Da redação do Conectado ao Poder
Governadora diz que nunca teve proximidade com Paulo Henrique Costa e reforça não temer ser citada em delação
A governadora do Distrito Federal, Celina Leão (PP), afirmou nesta quinta-feira (21/5) em Brasília que não teme eventual delação do ex-presidente do Banco de Brasília (BRB), Paulo Henrique Costa. Em entrevista, ela classificou o ex-dirigente como “arrogante” e disse que o problema envolvendo o Banco Master não teria ocorrido sob sua gestão.
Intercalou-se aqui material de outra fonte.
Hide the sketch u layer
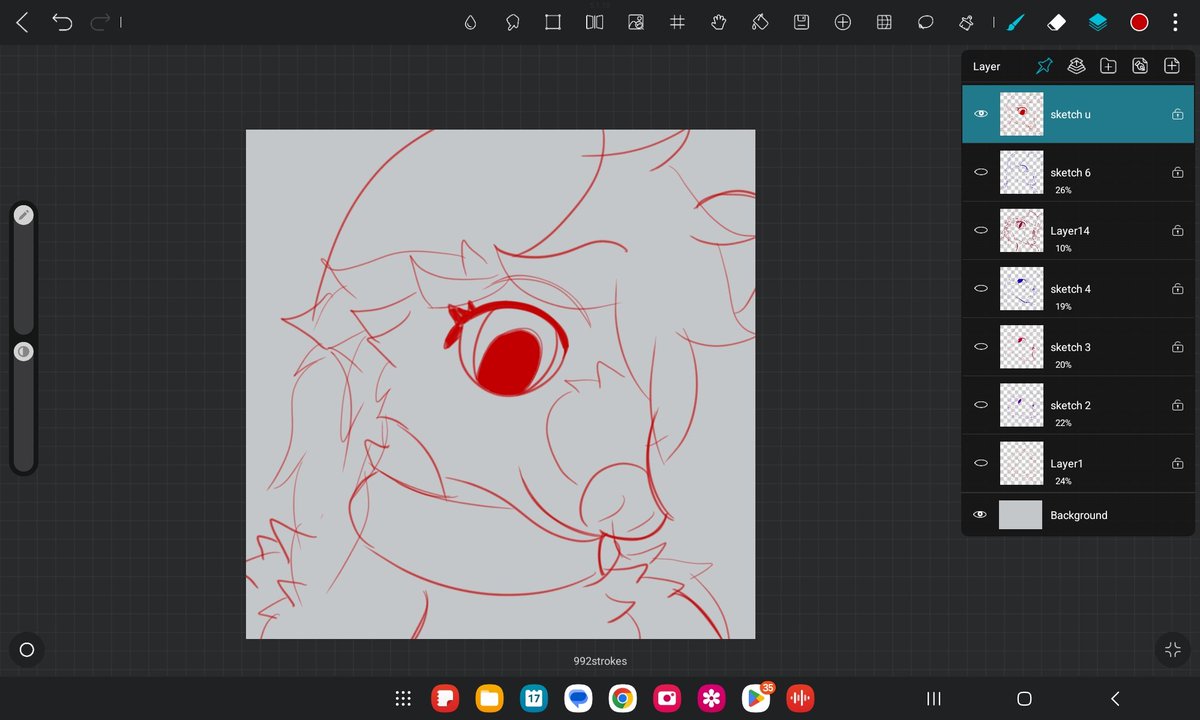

Segundo Celina, caso seu nome seja citado em uma possível delação de Paulo Henrique Costa, será apenas para críticas pessoais. “Se o Paulo Henrique falar de mim, vai ser mal, porque a gente não tinha relação nenhuma. Eu achava ele realmente bem arrogante, muito longe da realidade de Brasília”, afirmou a governadora.
A gestora reforçou que não mantinha qualquer tipo de proximidade com o ex-presidente do BRB e destacou que a postura de Paulo Henrique era motivo de comentários entre figuras públicas. “Essa cidade toda sabia com a minha dificuldade de relacionamento com o Paulo Henrique. Era notório que ele não estaria no meu governo”, disse.
Paulo Henrique Costa foi preso na quarta fase da Operação Compliance Zero. Ele é investigado sob suspeita de receber R$ 146 milhões em propina para favorecer interesses do Banco Master em negócios com o BRB. As acusações envolvem contratos e operações financeiras realizadas enquanto ele presidia a instituição.
Durante a entrevista, Celina relatou que, após assumir o comando do GDF, identificou uma situação “bem grave” nas finanças do BRB. Ela destacou que foi preciso agir rapidamente para resolver questões de liquidez deixadas pela gestão anterior. A governadora ressaltou que mudanças administrativas já iniciaram logo após sua posse.
Nesta quinta-feira, Celina anunciou que o BRB recebeu o primeiro depósito referente à venda de ativos saudáveis para a Quadra Capital. “Nós conseguimos vender os ativos do Master para a Quadra, que fez o primeiro depósito hoje. Esse problema de liquidez do BRB foi resolvido. Estamos agora resolvendo o problema de capital”, explicou.